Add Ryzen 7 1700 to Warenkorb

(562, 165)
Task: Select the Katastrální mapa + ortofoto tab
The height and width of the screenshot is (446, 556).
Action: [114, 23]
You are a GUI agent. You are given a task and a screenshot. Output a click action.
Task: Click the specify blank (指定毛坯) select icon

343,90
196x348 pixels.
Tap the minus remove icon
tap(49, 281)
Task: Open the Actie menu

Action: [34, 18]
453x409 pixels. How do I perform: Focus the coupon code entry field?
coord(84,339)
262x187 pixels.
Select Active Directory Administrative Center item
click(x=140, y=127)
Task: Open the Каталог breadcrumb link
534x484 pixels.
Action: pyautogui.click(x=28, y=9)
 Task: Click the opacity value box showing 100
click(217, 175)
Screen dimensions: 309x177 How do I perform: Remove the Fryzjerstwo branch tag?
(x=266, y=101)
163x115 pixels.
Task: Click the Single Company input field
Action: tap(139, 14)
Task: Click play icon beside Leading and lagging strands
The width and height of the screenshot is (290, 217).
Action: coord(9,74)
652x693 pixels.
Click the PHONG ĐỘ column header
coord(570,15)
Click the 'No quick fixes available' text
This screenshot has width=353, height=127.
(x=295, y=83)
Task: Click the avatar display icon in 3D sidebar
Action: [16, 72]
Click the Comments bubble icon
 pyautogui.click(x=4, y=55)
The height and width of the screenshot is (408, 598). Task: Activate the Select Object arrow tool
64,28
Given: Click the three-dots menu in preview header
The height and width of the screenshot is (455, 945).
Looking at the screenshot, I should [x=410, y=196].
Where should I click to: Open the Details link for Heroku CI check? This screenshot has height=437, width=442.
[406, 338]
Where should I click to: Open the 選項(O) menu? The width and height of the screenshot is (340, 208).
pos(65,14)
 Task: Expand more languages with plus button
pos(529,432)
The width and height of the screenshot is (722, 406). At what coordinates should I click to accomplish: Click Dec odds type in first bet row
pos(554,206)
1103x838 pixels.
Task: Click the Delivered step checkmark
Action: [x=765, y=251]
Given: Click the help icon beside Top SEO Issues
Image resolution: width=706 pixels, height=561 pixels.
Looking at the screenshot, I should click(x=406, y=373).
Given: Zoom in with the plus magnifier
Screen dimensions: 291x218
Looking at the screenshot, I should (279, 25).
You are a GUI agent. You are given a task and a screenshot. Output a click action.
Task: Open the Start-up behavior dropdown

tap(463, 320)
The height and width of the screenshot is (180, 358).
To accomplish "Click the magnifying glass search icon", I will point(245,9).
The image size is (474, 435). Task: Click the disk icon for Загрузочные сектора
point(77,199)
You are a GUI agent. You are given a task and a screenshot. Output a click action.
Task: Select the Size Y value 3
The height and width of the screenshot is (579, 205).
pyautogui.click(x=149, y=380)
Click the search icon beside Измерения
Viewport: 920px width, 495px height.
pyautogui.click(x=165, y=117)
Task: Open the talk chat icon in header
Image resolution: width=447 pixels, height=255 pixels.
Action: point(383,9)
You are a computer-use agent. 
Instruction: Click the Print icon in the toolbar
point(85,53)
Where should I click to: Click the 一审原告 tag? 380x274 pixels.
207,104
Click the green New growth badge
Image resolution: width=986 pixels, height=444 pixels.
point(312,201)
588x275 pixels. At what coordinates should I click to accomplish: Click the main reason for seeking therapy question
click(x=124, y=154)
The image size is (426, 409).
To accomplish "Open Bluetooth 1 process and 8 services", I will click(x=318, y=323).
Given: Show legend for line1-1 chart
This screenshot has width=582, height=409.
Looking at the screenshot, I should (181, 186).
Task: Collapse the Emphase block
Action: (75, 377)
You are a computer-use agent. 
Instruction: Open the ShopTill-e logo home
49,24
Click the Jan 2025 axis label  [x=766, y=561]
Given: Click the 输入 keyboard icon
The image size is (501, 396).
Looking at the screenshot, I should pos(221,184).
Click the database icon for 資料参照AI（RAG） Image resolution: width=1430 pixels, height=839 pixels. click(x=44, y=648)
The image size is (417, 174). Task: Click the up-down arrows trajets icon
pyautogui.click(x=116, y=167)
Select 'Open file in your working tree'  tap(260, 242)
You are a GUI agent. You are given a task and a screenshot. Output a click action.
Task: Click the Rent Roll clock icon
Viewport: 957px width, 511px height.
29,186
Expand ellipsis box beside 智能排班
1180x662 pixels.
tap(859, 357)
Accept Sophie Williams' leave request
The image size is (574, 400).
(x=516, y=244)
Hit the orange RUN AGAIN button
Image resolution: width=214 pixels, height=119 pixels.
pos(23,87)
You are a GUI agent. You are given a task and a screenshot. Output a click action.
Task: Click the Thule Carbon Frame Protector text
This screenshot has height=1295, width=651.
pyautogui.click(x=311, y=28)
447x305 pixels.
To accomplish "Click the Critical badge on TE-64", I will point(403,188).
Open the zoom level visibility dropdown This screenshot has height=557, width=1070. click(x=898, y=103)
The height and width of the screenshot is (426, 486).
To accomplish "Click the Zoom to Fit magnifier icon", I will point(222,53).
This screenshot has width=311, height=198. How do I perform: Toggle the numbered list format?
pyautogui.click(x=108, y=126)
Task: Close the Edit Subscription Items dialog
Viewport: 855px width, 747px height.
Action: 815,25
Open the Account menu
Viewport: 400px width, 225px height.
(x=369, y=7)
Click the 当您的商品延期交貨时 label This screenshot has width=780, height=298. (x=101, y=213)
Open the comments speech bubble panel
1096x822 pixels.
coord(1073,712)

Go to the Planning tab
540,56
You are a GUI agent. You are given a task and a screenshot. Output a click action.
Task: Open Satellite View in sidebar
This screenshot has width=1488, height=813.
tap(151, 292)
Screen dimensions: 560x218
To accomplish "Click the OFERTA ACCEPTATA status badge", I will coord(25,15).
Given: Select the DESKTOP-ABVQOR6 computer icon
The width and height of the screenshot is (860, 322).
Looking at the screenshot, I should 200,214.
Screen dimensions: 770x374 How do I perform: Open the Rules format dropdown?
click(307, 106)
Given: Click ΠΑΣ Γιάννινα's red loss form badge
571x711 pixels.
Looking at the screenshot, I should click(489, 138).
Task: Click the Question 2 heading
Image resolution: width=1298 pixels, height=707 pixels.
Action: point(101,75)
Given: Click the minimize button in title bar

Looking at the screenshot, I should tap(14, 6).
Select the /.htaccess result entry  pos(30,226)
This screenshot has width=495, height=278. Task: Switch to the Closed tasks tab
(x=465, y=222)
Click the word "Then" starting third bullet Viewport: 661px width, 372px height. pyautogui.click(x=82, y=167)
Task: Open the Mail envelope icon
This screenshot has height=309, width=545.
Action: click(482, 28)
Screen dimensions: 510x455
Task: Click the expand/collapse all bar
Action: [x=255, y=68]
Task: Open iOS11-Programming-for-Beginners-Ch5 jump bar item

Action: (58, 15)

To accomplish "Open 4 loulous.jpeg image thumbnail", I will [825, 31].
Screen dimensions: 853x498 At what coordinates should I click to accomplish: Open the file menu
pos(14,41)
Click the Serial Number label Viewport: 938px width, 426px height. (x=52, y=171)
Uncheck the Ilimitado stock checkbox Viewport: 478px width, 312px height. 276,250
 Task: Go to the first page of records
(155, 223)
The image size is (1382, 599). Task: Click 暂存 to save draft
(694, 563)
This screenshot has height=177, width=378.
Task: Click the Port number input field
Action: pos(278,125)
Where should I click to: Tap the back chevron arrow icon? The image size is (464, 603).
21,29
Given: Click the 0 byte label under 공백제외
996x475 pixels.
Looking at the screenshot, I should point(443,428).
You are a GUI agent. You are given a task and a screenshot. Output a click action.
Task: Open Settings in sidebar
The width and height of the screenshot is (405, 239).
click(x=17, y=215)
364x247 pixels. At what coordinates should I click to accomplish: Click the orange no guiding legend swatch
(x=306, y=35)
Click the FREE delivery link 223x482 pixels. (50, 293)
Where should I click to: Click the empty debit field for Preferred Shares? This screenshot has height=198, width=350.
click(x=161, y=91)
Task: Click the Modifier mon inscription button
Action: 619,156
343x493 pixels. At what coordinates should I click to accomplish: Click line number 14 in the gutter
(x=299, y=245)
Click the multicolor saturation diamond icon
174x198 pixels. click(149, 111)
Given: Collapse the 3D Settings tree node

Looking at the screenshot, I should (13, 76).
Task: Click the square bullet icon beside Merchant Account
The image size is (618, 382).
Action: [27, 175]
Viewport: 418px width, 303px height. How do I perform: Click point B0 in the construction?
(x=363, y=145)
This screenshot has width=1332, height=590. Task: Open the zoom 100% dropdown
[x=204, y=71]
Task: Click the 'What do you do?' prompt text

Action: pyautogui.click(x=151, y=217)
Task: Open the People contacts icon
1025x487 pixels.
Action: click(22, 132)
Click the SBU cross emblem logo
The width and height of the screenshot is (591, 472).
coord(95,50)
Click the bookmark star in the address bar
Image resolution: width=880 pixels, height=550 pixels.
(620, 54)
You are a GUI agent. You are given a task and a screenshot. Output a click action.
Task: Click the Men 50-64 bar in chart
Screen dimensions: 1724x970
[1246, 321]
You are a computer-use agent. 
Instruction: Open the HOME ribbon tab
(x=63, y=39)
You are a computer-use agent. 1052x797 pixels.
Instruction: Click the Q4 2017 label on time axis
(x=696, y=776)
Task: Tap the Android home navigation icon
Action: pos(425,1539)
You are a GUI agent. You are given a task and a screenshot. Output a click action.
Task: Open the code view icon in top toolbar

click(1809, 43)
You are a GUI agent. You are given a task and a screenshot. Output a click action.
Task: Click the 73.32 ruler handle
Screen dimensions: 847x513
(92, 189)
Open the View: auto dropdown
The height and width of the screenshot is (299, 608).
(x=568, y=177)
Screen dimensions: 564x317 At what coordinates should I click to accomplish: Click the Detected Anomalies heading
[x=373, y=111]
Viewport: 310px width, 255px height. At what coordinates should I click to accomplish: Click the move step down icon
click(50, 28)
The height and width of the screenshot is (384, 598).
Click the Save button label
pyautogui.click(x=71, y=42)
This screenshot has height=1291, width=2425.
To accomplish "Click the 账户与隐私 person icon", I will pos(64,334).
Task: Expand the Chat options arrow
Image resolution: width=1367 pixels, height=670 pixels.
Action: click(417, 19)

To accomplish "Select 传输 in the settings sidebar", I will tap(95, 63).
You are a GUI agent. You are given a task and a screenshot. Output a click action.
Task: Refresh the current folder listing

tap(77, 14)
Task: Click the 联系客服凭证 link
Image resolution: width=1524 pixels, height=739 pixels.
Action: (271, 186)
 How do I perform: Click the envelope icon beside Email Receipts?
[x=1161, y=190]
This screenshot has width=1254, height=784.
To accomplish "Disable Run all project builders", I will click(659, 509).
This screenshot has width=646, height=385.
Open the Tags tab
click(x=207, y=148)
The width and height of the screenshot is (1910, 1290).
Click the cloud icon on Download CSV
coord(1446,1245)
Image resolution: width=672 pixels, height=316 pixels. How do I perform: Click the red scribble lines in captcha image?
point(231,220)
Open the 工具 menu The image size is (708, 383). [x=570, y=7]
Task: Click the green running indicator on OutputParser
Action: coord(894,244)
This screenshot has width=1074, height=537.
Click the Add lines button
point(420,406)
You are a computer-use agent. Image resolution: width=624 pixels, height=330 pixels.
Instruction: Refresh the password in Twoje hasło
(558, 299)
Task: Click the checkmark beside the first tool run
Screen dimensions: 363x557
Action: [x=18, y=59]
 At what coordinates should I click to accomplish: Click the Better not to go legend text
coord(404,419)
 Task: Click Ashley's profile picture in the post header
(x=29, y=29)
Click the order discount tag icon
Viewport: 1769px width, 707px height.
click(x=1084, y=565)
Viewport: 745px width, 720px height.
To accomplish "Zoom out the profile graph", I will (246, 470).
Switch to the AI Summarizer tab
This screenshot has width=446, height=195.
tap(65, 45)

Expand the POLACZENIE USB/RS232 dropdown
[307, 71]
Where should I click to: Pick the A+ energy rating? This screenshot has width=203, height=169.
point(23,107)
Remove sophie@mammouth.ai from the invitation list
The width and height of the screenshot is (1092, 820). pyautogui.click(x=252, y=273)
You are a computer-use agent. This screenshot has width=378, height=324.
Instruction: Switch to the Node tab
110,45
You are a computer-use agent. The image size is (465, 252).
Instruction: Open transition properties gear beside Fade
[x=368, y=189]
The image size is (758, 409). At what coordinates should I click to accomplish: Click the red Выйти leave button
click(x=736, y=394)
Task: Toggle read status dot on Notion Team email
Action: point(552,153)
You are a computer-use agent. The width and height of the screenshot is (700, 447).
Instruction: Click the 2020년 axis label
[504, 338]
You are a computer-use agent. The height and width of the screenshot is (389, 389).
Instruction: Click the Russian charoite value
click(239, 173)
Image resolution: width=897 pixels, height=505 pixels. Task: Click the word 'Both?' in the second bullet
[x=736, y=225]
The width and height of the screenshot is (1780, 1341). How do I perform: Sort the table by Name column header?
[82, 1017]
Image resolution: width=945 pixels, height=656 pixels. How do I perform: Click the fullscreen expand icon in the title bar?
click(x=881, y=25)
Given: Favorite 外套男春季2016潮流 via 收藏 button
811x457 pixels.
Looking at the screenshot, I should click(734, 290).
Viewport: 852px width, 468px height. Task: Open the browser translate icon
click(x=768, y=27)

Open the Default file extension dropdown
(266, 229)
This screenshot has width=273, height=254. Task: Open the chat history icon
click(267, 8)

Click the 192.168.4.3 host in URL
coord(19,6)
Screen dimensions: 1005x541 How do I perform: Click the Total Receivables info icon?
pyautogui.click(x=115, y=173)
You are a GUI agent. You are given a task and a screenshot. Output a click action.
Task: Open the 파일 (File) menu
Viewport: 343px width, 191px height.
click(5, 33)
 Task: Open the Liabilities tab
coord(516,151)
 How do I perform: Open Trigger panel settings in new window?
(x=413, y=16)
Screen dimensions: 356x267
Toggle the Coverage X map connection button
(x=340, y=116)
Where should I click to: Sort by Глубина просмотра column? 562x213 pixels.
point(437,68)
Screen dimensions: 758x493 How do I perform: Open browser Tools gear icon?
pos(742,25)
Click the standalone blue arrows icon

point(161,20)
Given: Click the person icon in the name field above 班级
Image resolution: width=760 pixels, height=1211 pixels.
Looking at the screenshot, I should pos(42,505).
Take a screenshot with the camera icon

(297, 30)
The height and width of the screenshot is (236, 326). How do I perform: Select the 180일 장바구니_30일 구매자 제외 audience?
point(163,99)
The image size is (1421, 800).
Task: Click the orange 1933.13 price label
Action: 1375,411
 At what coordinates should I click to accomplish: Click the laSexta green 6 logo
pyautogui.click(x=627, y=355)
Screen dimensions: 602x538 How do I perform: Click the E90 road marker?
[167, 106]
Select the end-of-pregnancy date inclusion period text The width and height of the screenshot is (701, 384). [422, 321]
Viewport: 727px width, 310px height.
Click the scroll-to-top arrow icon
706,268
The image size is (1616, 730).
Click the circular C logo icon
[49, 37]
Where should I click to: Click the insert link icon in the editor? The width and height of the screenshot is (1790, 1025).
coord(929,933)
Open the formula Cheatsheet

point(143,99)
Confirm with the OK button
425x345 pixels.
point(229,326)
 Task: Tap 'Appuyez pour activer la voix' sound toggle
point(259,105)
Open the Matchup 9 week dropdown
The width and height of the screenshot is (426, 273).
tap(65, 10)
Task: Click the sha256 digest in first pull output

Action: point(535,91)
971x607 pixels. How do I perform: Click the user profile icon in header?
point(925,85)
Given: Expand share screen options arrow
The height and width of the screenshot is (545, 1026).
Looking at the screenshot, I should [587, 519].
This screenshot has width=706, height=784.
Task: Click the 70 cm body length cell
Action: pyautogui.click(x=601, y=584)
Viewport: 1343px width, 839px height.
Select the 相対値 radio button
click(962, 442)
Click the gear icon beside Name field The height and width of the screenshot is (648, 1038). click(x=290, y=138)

■ WHAT THIS TASK INVOLVES: Put the data into a JSON list of strings with one string per line and no blank lines. Begin at the line that contains "The height and width of the screenshot is (426, 486)." and stop after the line that contains "Action: 815,25".

■ EXERCISE RESPONSE:
[
  "The height and width of the screenshot is (426, 486).",
  "To accomplish \"Click the Zoom to Fit magnifier icon\", I will point(222,53).",
  "This screenshot has width=311, height=198. How do I perform: Toggle the numbered list format?",
  "pyautogui.click(x=108, y=126)",
  "Task: Close the Edit Subscription Items dialog",
  "Viewport: 855px width, 747px height.",
  "Action: 815,25"
]